• **PROBLEM DETAILS**:
All records below are to be duplicated exactly, with every picture excluded.

(Stored dataset items)
##############################
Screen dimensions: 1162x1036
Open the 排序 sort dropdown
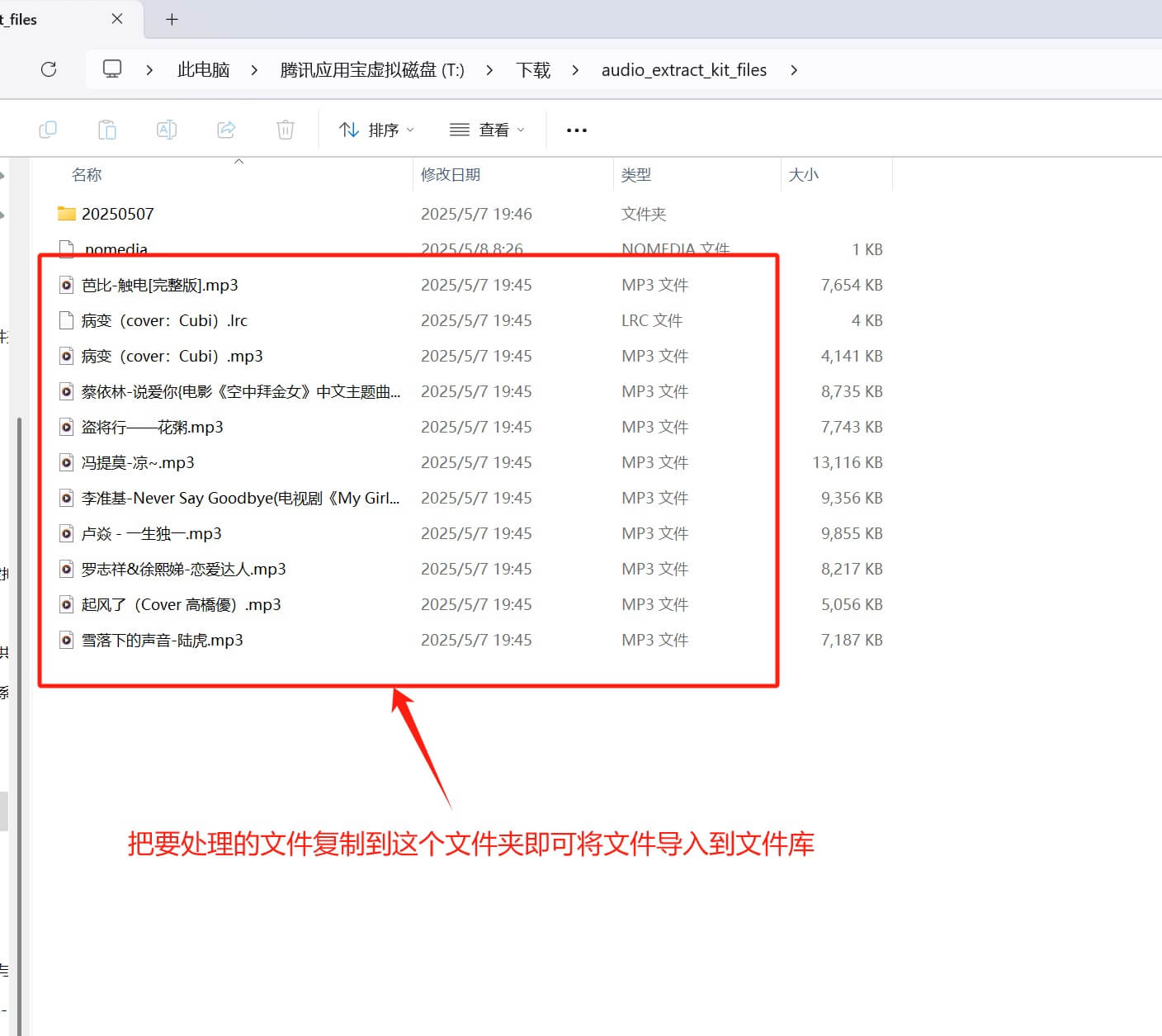point(376,130)
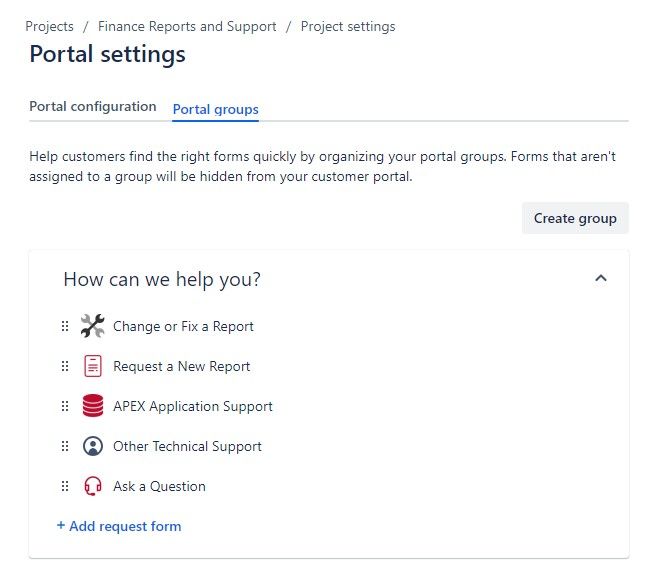This screenshot has width=663, height=576.
Task: Click the drag handle beside Request a New Report
Action: [x=65, y=366]
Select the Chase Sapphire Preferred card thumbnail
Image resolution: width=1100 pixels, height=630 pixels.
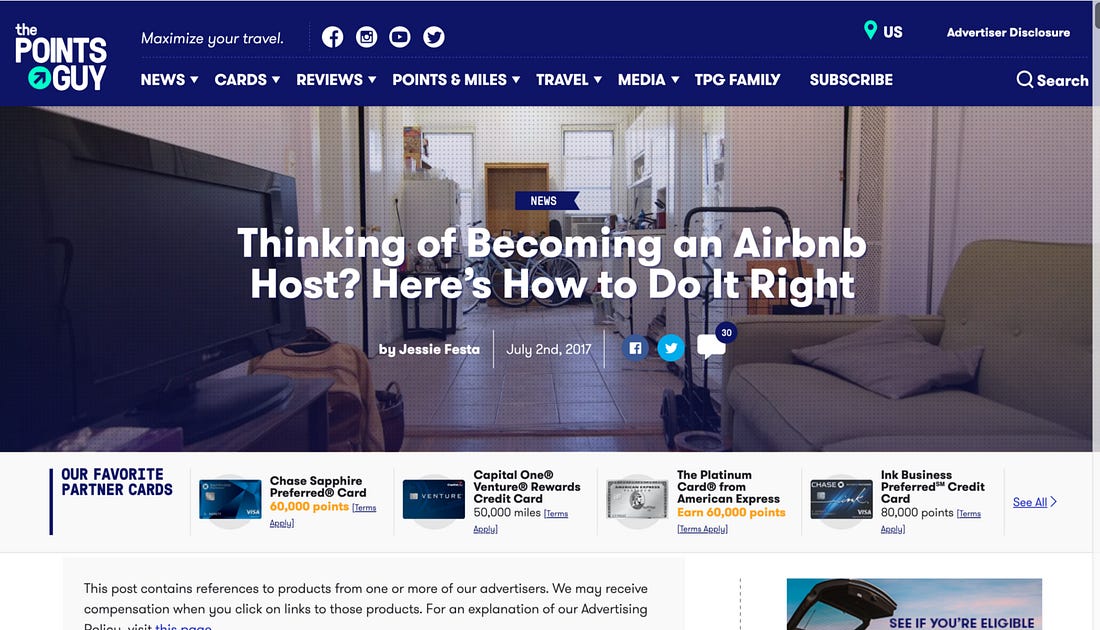pos(230,500)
##############################
• **RESPONSE**:
Screen dimensions: 1162x1036
Open the 排序 sort dropdown
point(376,130)
This screenshot has width=663, height=576.
Task: Click the drag handle beside Request a New Report
Action: [x=65, y=366]
Select the Chase Sapphire Preferred card thumbnail
Image resolution: width=1100 pixels, height=630 pixels.
pos(230,500)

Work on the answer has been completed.